Les labours et les semailles…
Deux élus de droite Valérie Boyer, députée sortante de Marseille (1ère Circonscription) et Bruno Genzana, conseiller général d’Allauch, ont en commun une capacité d’occuper le terrain 24h sur 24. Associations, clubs, groupes divers, font partie de leur quotidien. Ils vont et viennent de goûter en assemblée générale, de manifestations sportives en réunions de quartiers, en gardant ce qui est remarquable une ligne impeccable. Mme Boyer est pourtant menacée dans sa circonscription, notamment par le représentant de la République en marche, Pascal Chamassian.
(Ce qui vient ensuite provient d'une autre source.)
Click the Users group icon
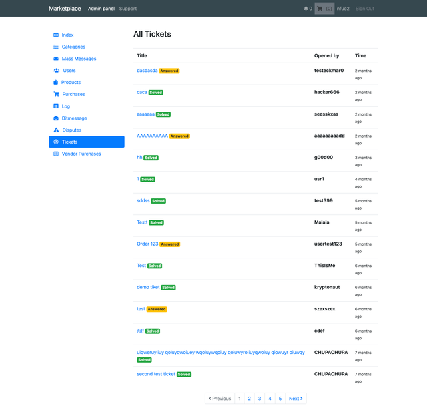This screenshot has height=416, width=427. coord(56,71)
L’ancienne porte-parole de François Fillon n’a pas hésité pourtant à reprendre à son compte une thématique chère au FN, s’inquiétant notamment de la présence inquiétante, pour elle, de dix réfugiés en formation à l’AFPA de la Treille. Il n’est pas certain qu’elle y ait gagné quoi que ce soit. Bruno Genzana affronte, lui, le député écologiste sortant François-Michel Lambert, qui porte les couleurs de la Majorité Présidentielle. L’ex-élu Aixois a en fait une grosse difficulté à résoudre. Il y a deux mois, on aurait joué sur Boyer et Genzana sans sourciller au Pasino d’Aix. Aujourd’hui beaucoup attendent la fin de la partie.